**Tasks:**
A. In the thread about the preacher's son, what four objects does the father place on the boy's study table?
B. From the thread, extract verbatim the passage that begins at the words "You know what" and ends after the words "a regular 'joe'.".

# Preacher's Son!



## Brian R. VanCise (Nov 12, 2007)

*An old country preacher had a teenage son, and it was getting time the boy should give some thought to choosing a profession. Like many young men, the boy didn't really know what he wanted to do, and he didn't seem too concerned about it.*

*One day, while the boy wa s away at school, his father decided to try an experiment. He went into the boy's room and placed on his study table four objects:*

*a Bible*
*a silver dollar*
*a bottle of whisky*
*a Playboy magazine.*

*"I'll just hide behind the door," the old preacher said to himself, "when he comes home from school this afternoon, I'll see which object he picks up. If it's the Bible, he's going to be a preacher like me, and what a blessing that would be! If he picks up the dollar, he's going to be a businessman, and that would be okay, too. But if he picks up the bottle, he's going to be a no-good drunkard, and, Lord, what a shame that would be. And worst of all, if he picks up that magazine he's gonna be a skirt-chasin' bum."*

*The old man waited anxiously, and soon heard his son's footsteps as he entered the house whistling and headed for his room. The boy tossed his books on the bed, and as he turned to leave the room he spotted the objects on the table. With curiosity in his eye, he walked over to inspect them. Finally, he picked up the Bible and placed it under his arm. He picked up the silver dollar and dropped it into his pocket. He uncorked the bottle and took a big drink while he admired this month's centerfold.*

*"Lord have mercy," the old preacher disgustedly whispered, "he's gonna run for Congress*


----------



## Drac (Nov 12, 2007)

Lol...


----------



## tellner (Nov 12, 2007)

Nope. Not Congress. It looks like he's going to be a televangelist


----------



## theletch1 (Nov 12, 2007)

tellner said:


> Nope. Not Congress. It looks like he's going to be a televangelist


Yeah, see, I was waiting for the punchline to be Catholic priest.


----------



## bookworm_cn317 (Nov 12, 2007)

theletch1 said:


> Yeah, see, I was waiting for the punchline to be Catholic priest.


 

It wouldn't have been a Catholic priest--Playboy's the wrong magazine! ::Bookworm quickly realizes she's getting REALLY disturbing and shuts up.::


----------



## tellner (Nov 12, 2007)

theletch1 said:


> Yeah, see, I was waiting for the punchline to be Catholic priest.



Only if it were _Boy's Life_ or _Collars and Closets_...


----------



## MA-Caver (Nov 13, 2007)

tellner said:


> Nope. Not Congress. It looks like he's going to be a televangelist



Yep that's the one alright!

But the question is... what was DAD doing with a bottle of whiskey and a playboy magazine? Hmmmmm.


----------



## thardey (Nov 13, 2007)

You know what they say:

"Whenever there are four Irish priests together, there's bound to be a fifth!"


----------



## crushing (Nov 13, 2007)

The boy hasn't lied about it yet, so I don't how one could assume he was going to be a politician.  So far, he is just a regular 'joe'.


----------

**Supplied information:**
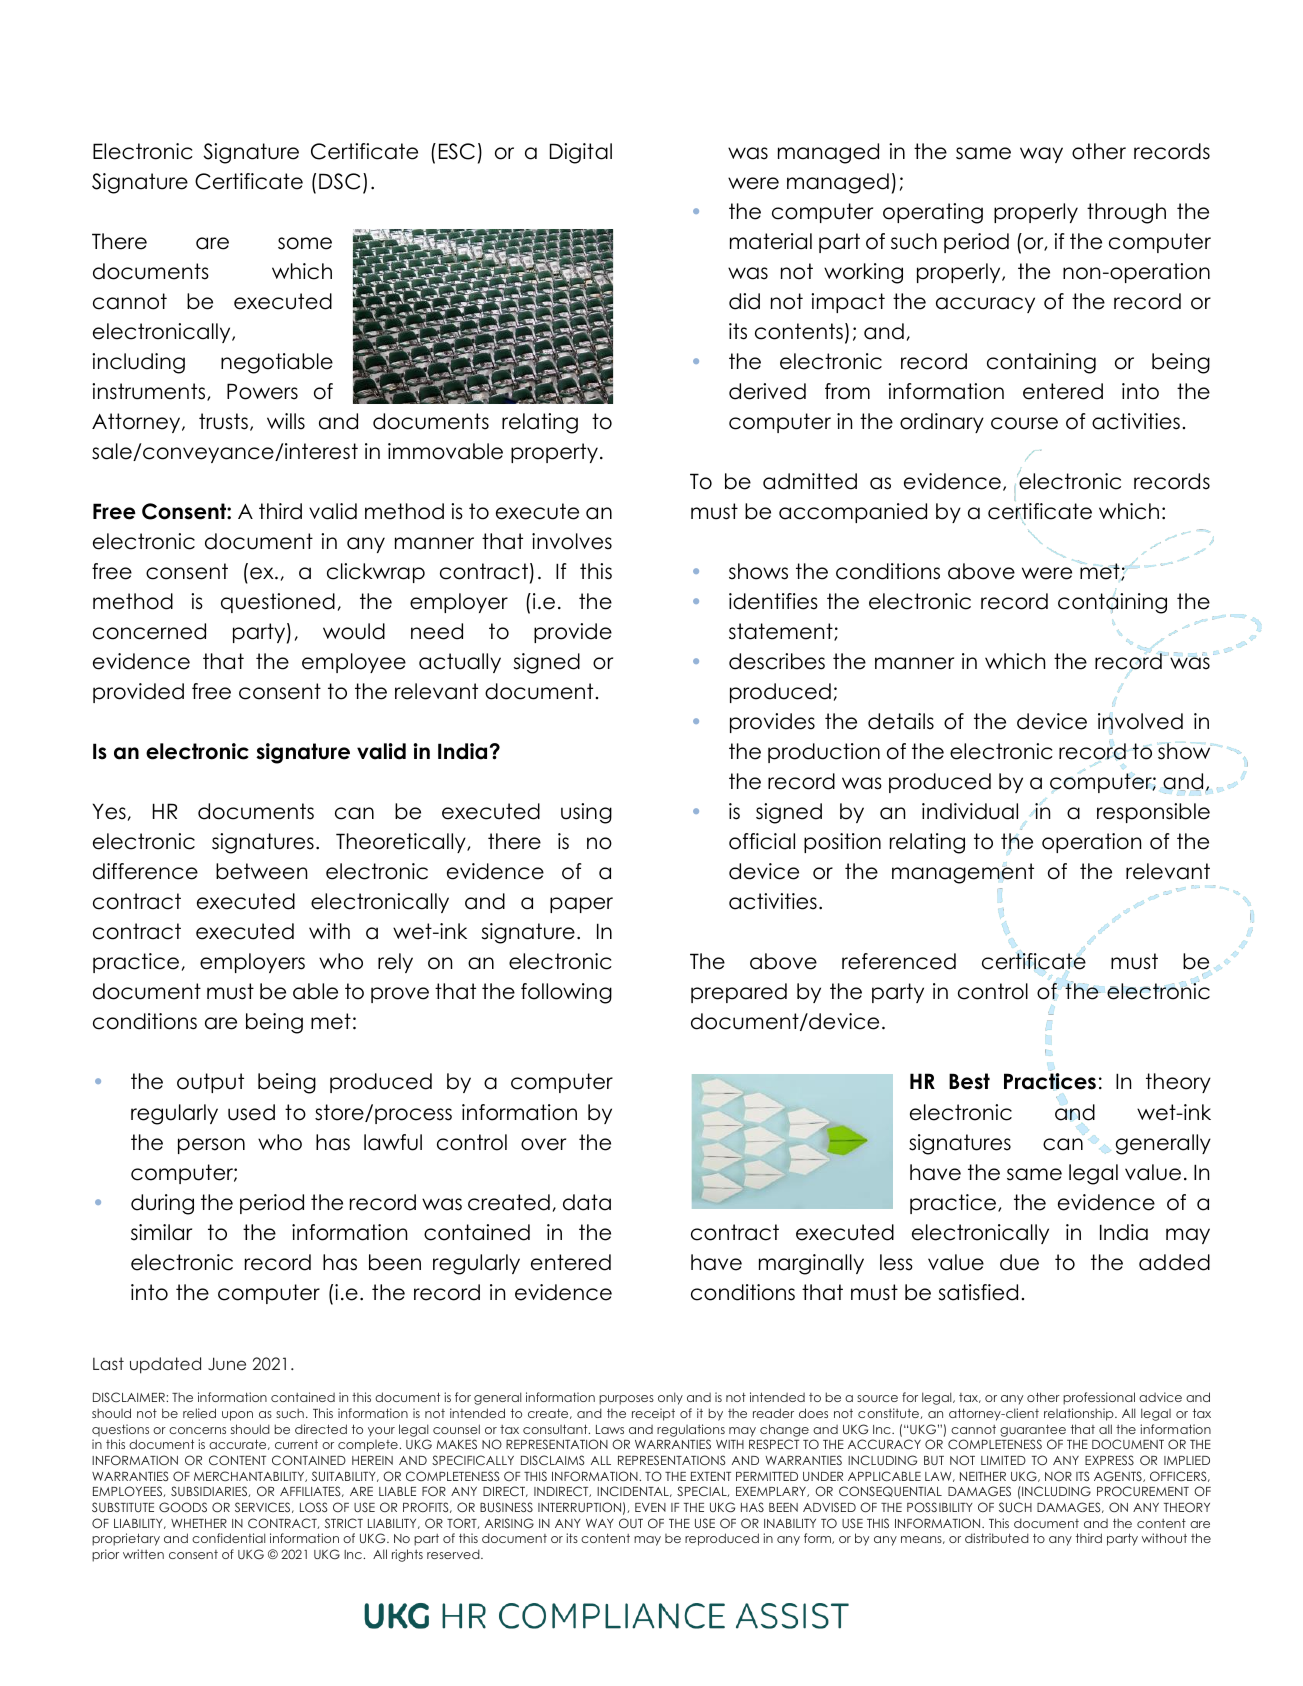 The image size is (1303, 1686). I want to click on questioned, so click(278, 603).
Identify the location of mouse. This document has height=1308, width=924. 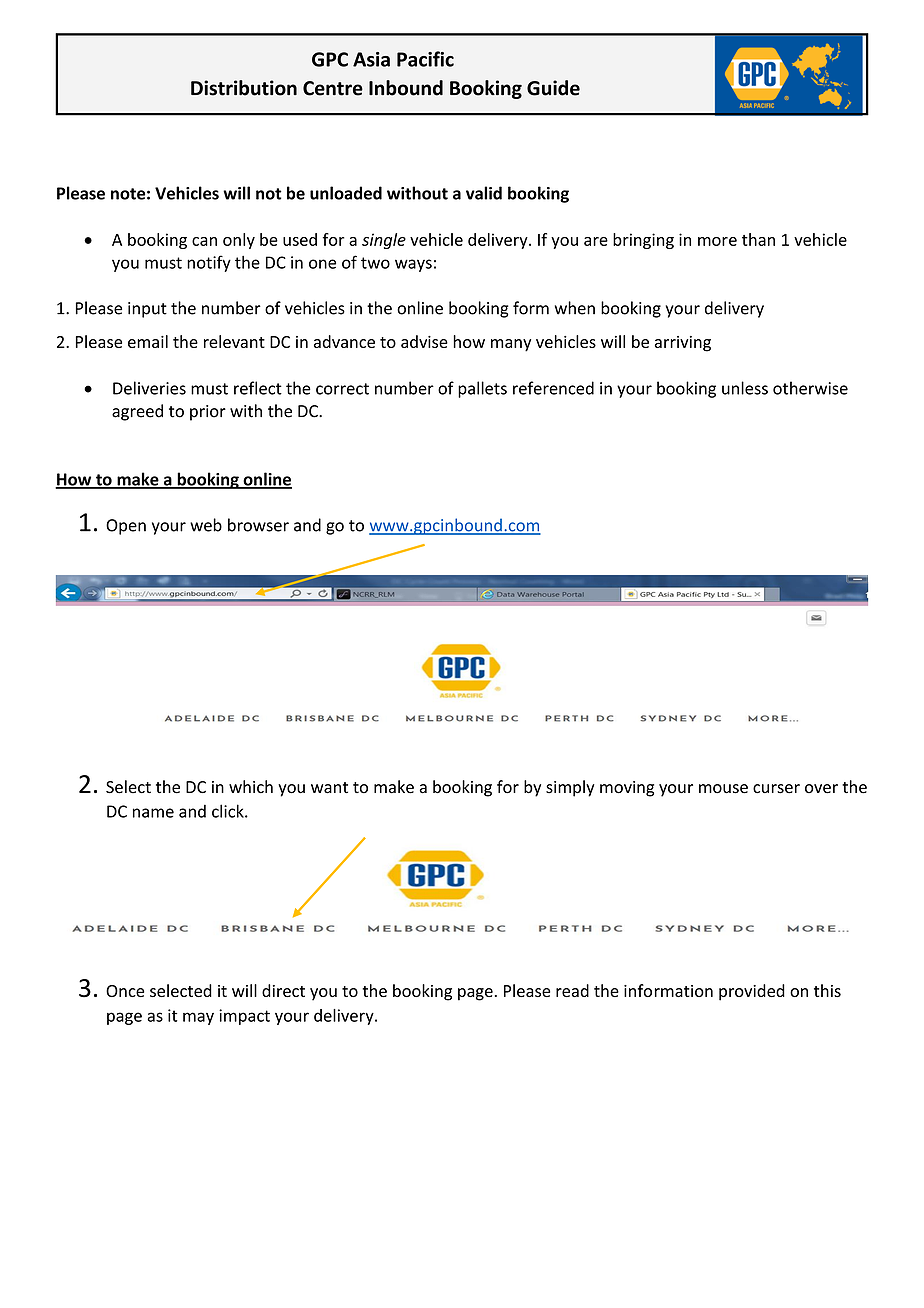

**Responses to the tasks:**
A. A Bible, a silver dollar, a bottle of whisky, and a Playboy magazine.

B.
You know what they say:

"Whenever there are four Irish priests together, there's bound to be a fifth!"


----------



## crushing (Nov 13, 2007)

The boy hasn't lied about it yet, so I don't how one could assume he was going to be a politician.  So far, he is just a regular 'joe'.